Rumination syndrome is a condition in which people repeatedly and unintentionally spit up (regurgitate) undigested or partially digested food from the stomach, re chew it and then either re swallow the food or spit it out. Rumination typically occurs every day, and at every meal, usually within 30 minutes of eating. The precise cause of rumination syndrome is unknown, but it's clear that rumination is a subconscious behaviour, not a conscious decision.
Symptoms are repeated regurgitation of food, repeated re-chewing of food, weight loss, bad breath and tooth decay, repeated stomach aches and indigestion, raw and chapped lips. In addition, infants with rumination may make unusual movements like straining and arching the back, holding the head back, tightening the abdominal muscles, and making sucking movements with the mouth. These movements may be done as the infant is trying to bring back up the partially digested food.

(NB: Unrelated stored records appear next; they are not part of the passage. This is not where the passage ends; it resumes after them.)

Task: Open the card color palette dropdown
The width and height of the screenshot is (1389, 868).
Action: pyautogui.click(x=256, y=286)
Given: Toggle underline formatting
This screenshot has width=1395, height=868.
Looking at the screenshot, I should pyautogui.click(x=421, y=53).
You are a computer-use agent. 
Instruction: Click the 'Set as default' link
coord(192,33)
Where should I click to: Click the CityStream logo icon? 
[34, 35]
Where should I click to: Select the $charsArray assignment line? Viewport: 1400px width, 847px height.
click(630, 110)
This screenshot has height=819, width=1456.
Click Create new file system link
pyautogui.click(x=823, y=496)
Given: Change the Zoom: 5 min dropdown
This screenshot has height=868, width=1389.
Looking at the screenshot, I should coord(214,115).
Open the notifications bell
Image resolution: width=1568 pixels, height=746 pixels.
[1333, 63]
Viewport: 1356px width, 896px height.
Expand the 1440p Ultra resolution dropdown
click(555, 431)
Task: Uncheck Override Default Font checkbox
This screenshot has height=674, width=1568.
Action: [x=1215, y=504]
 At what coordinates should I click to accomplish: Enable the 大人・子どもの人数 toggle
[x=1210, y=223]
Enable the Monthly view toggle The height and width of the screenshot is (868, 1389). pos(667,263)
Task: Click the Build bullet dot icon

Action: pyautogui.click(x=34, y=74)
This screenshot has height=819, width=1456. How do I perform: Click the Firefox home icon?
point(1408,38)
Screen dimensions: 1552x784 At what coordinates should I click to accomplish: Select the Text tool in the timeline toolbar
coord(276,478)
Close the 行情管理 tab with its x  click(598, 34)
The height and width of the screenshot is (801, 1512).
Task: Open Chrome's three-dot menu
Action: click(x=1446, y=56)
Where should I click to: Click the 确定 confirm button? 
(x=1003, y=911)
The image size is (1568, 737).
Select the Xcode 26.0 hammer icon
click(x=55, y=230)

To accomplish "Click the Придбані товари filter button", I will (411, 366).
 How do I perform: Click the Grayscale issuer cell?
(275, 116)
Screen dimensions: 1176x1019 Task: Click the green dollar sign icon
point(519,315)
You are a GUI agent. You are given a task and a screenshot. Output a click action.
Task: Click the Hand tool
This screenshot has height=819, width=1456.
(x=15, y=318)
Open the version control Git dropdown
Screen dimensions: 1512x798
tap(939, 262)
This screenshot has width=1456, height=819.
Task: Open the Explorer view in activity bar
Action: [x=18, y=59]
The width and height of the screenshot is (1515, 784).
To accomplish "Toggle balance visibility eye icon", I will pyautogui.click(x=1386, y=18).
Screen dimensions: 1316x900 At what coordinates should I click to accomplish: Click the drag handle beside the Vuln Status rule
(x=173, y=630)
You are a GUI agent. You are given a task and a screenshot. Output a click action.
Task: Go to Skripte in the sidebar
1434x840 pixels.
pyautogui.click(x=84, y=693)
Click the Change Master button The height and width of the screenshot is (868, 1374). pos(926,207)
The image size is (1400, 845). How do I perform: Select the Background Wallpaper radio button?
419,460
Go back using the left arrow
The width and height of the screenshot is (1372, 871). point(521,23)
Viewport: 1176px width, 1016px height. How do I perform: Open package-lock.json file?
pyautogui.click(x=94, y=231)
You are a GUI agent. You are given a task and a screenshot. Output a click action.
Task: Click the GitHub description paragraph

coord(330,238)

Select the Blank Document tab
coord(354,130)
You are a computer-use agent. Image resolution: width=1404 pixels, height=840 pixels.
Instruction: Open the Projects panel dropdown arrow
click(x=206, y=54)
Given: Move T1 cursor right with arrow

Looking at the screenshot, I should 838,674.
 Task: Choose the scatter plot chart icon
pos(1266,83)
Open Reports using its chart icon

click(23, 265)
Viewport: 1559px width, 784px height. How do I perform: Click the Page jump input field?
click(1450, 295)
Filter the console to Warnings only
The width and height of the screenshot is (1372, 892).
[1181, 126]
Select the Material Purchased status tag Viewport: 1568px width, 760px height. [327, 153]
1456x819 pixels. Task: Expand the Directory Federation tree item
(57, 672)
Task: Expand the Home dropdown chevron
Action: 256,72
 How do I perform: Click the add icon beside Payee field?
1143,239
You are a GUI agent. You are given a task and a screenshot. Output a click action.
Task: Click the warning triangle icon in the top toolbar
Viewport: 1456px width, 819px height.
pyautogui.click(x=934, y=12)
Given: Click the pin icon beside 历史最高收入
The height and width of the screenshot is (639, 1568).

Medications for rumination disease includes nonaversive behavioral therapy is the cornerstone to treatment. It involves habit reversal by using several strategies, like strong encouragement not to vomit, biofeedback relaxation, and diaphragmatic breathing. Patients should be encouraged to practice diaphragmatic breathing midway through the meal if regurgitation occurs during the meal or after meals for three different 5-minute periods of inactivity, with 10 minutes in between periods.